MultiarchCross

Revision 12 as of 2011-01-18 18:45:20

Clear message

Summary

Extensions to the MultiarchSpec necessary for automated cross compilation and toolchain builds.

Motivation

The emdebian project aims to provide precompiled binaries for several embedded architectures, for some of which it is not possible or sensible to compile natively. For these, we need to build cross compilers and subsequently compile individual packages using these. Building these packages in the archive, with autobuilders, requires cross-architecture build dependencies, and for same-arch only build dependencies to be specifiable.

Current Status

The binutils package can be told to build a cross variant by passing a special environment variable. As there are no dependencies on target packages, this works for any GNU triplet supported by upstream, and can be automated easily.

The gcc package has a mechanism in place that rewrites various files in debian/ so that a set of cross compiler packages is built. The rewritten control file then declares build dependencies on several packages whose names end in a dash, the target Debian triplet and "-cross". These must be generated with the "dpkg-cross" tool from target packages. Automated bootstrap of new architectures is not possible this way, as a C library package compiled for the target is necessary to start building the packaged compiler.

Individual packages can be cross-compiled by passing a "-a" option to dpkg-buildpackage, which presets the environment variables accordingly. The package is responsible for honouring these variables, which most of the time can be achieved by passing --build and --host parameters to the configure script. The package's build dependencies need to be split into host and target dependencies manually, which precludes automation. An extended control file syntax that uses a "Build-Depends-Tools" field to list build dependencies that should not be translated is used in emdebian.

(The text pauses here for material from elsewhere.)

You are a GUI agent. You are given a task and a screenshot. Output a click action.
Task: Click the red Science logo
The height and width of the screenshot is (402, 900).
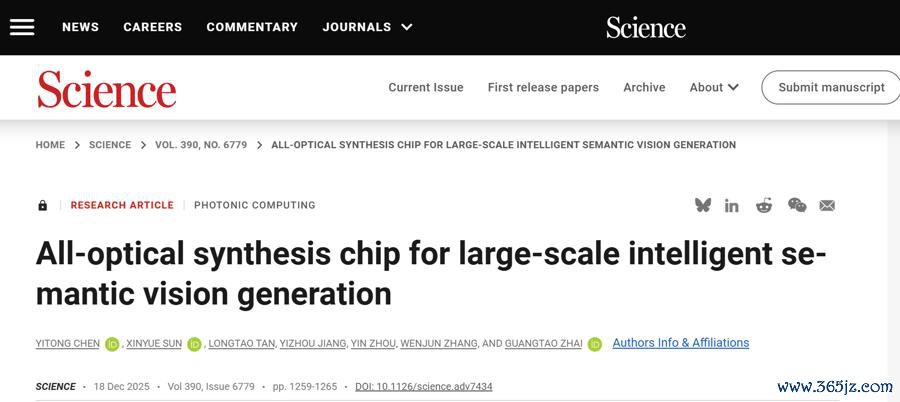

This could be used in Debian proper but re-using the multiarch specification with some minor additions seems neater.

Utilizing Multiarch

The layout for libraries used by Multiarch is similar to that used by dpkg-cross in converted packages, and both have the goal of having libraries for different architectures co-installable, so it makes sense to integrate both, and drop dpkg-cross in the long run.

Multiarch already goes most of the way by specifying new paths where libraries are to be found; while the MultiarchSpec lists library -dev packages as unresolved, the transition plan is already pretty specific on making binutils and gcc look into multiarch directories, which is only needed for -dev packages.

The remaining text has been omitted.